Charlie Jeffery looks at the current debate on the English question and how it is one of short-term political tactics.
So now we know what EVEL looks like. William Hague yesterday selected the option for introducing EVEL - English Votes for English Laws - that the Conservative Party will campaign for in the upcoming UK election. He chose the mildest of the three Conservative-supported options he had set out in a UK Government paper before Christmas, but still a stronger version of EVEL than Labour or the Liberal Democrats would want to support. It is stronger also than the ideas set out in the independent McKay Commission report published in spring 2013.
So what does Hague propose? Two things. The first is about the make-up of the House of Commons committee that would be set up to examine draft legislation - bills - focused on England. This is a routine stage in the legislative process in which the detail of a bill is discussed and amendments agreed. These committees normally reflect the balance of party strength in the House of Commons as a whole. Hague would have English bills looked at by a committee of MPs from England selected to reflect party strength in England alone. This is something close to what Labour elsewhere has set out as its approach to EVEL and is one of the options set out in the McKay report.
The more controversial proposal is to add a new stage to the standard legislative process in the form of an English Grand Committee, which would bring together all 533 MPs from English constituencies. The Grand Committee would review the relevant bill and if there was majority support agree a 'legislative consent motion' which would enable the bill to pass to a final stage in the Commons where the House as a whole could agree, or not, to pass the bill into law.
The idea of 'legislative consent' is a key feature of the McKay report, and was an idea understood in the McKay Commission as equivalent to the legislative consent that, for example, the Scottish Parliament needs to give if the UK Parliament proposes to legislate in its areas of responsibility. The Scottish Smith Commission proposals, as recently transformed into a draft bill, will for example need to have the legislative consent of the Scottish Parliament before they can be enacted by the UK Parliament.
McKay's proposal was to establish a practice in which the legislative consent of MPs from England would not 'normally', but abnormally could be overruled by the majority of the House of Commons as a whole. It was designed to focus political, media and wider public debate on matters specific to England and with that create a sense of risk for the UK-wide majority in overturning the English view - a risk that could result in electoral punishment at the next election for any party felt to have acted against the English interest. But McKay shied away from allowing the English majority to prevail in all circumstances.
Hague does not. His version of legislative consent amounts to a full veto power for English MPs on English laws. An English bill would need majority support among MPs from England and among those in the House as a whole. That means a bill passed by the English majority could still be vetoed by the UK-wide majority; but the UK-wide majority could not pass an English law without the support of the English majority.

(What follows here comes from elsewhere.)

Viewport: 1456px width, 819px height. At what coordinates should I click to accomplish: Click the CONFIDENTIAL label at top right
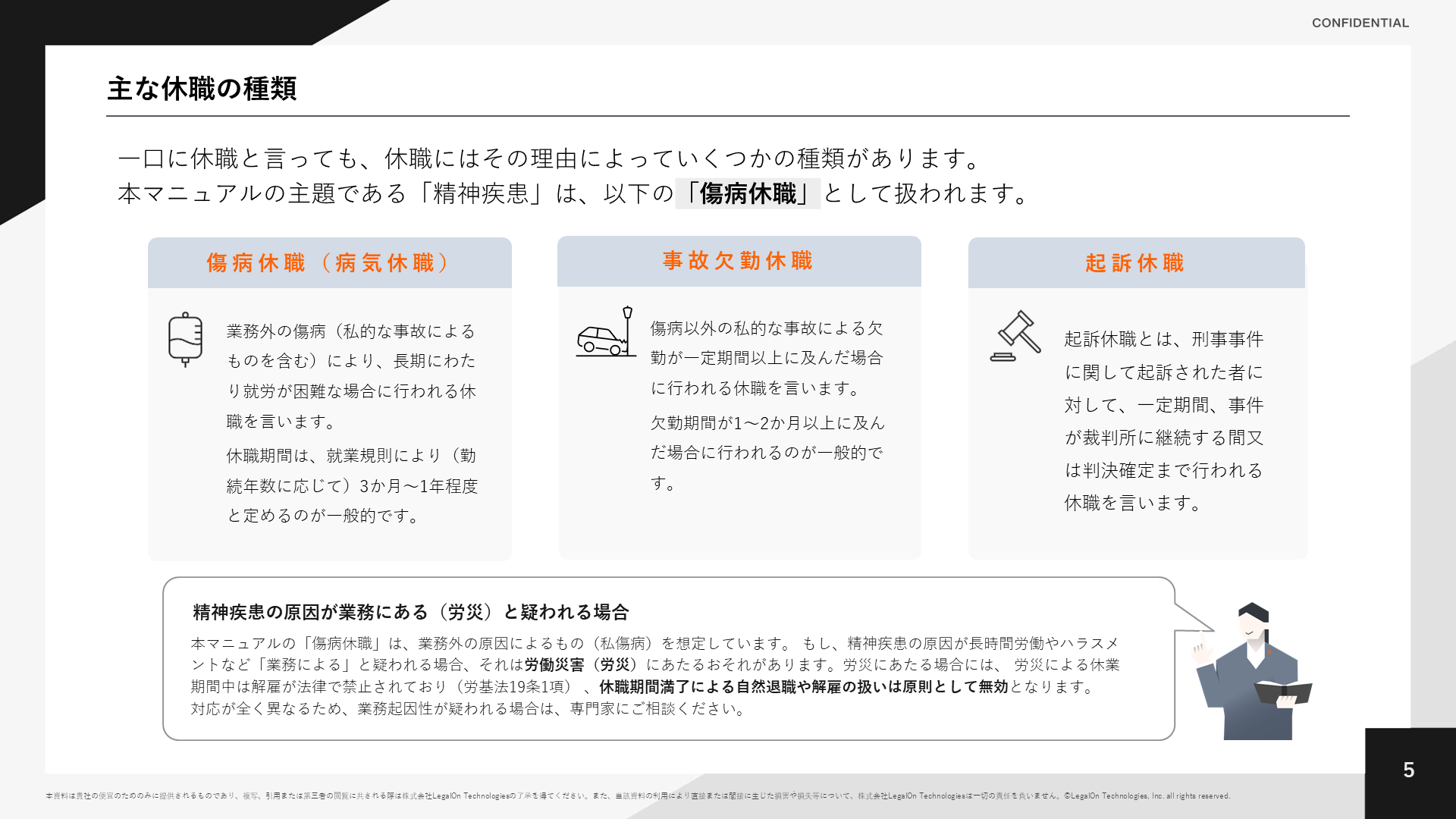(1360, 23)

So Hague proposes a double veto or double lock. Could it work? The answer is yes in principle, but it seems doubtful that Hague has thought through the detail in practice. As I have set out elsewhere, to implement EVEL in a systematic way would require a whole raft of changes of practice at earlier stages in the policy development process out of which legislation emerges. It would quite likely also require a change in the rather illogical way that changes in the budgets of devolved legislatures are set, through the Barnett formula, in relation to UK Parliament spending decisions on England.
Hague appears to have little interest in these practical challenges. His concern is above all tactical and partisan. His thinking appears focused on the situation when a party with a UK-wide majority lacked a majority of MPs in England - in other words relied on its own Scottish and/or Welsh MPs or relied on parties from Scotland, Wales or Northern Ireland to make its UK-wide majority. It is not fanciful to think this is where we might be after the next UK election, with an overall Labour UK-wide majority (or more likely a Labour-led government reliant on the support of parties outside England) and a Conservative majority among MPs from England.
In this sense Conservative advocacy of EVEL is an admission of the party's electoral weakness outside England. The Conservatives seem unlikely to win a UK-wide majority and look prepared to retreat to their English redoubt to repel the Celtic hordes. But Labour's opposition to full-blown EVEL is also an admission of electoral weakness. Labour needs to avoid an English veto because it sees little chance of winning a majority of English seats, and needs to be able to mobilise its MPs from Scotland and Wales (and, if need be the SNP and others) to be able to govern. Labour's electoral prospects are increasingly defined by its scope to storm the English citadel with the support of its own or any non-English MPs it can muster.
In other words, the current debate about the English question is one of short-term political tactics. There is little real concern here for principles of democratic representation and the now quite clear feeling among people in England that their governing arrangements are not fit for purpose and require reform. EVEL in some form is their preferred option. What a shame that the debate about EVEL, for and against, is being carried out in high-level partisan manoeuvres without any attempt to involve people in England in the discussion of how they should govern themselves. The risk is that a plague will descend on all the houses of established party politics. Small wonder that UKIP is now regarded as the party most able to stand up for the interests of people in England.